Archive for the ‘4 – A Short Cut to Mushrooms’ Category

And now it’s pouring. Oops.

Don’t worry! Today is all about…

No, really. Stay tuned.

So it’s raining, yes. Frodo, Sam, and Pippin are trudging through the woods, and it’s taking longer than expected. Pippin feels like it should have been shorter, but we tend to not like him, so whatever. They go on for a few miles, and then the rain lets up a little. They stop for lunch under a tree. To their surprise, the elves have left them some sort of drink in their bottles. Naturally, it’s delicious. They forget all about their worries and have a wonderful time. Frodo starts to take a nap, and Sam and Pippin sing a song together. Suddenly, an evil wail!

YES, but no.

Something screams. Something. Somewhere. Screams. Even worse? It’s answered by another. Somewhere. The hobbits are LIKE REALLY FREAKING SCARED.

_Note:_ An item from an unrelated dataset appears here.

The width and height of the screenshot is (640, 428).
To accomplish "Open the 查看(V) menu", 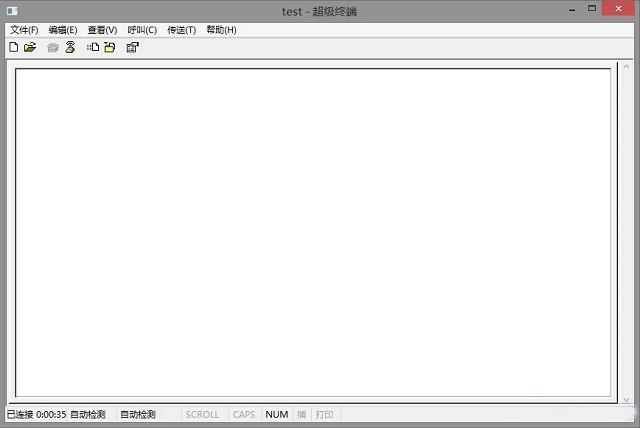I will [x=102, y=30].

Okay, wait, what hallucinogenic drugs did the elves give them? At first, our heroes are tired and anxious, then they drink and are suddenly relaxed and happy. All of a sudden they hear a terrifying scream cut across the countryside. IT’S IN THEIR MINDS, MAN. The elves are screwing with them. The only thing keeping me from absolutely believing this is that I know for a fact it’s not true. These are Ringwraiths screaming. OH NOES!

Let’s get to something pleasant, fast. The hobbits stop for lunch! Yay! Whatever the elf-drink does, it at least makes them happy, and Sam and Pippin sing us a song!

Sing us a song? A song, you say? A song, I say!

Tolkien Songs In Real Life:

Sam and Pippin sing this song, and I’m pretty sure they make it up on the spot. Way to go, guys!

Their creation goes like this:

“Ho! Ho! Ho! to the bottle I go

To heal my heart and drown my woe.

Rain may fall and wind may blow,

And many miles be still to go,

But under a tall tree I will lie,

And let the clouds go sailing by.”

You see, it’s literally what they’re doing at the moment. They compose on the run, and I present:

Resting Time

(Closing Time – Semisonic)

YEAH ’90s! The song seems to start out as if it were a drinking song, but it really isn’t. “Closing Time” is about a bar’s closing for the night. So, yeah, the drinking-nature makes some sense. What more can you expect?

“‘If it was a bird, it was one that I never heard in the Shire before.'”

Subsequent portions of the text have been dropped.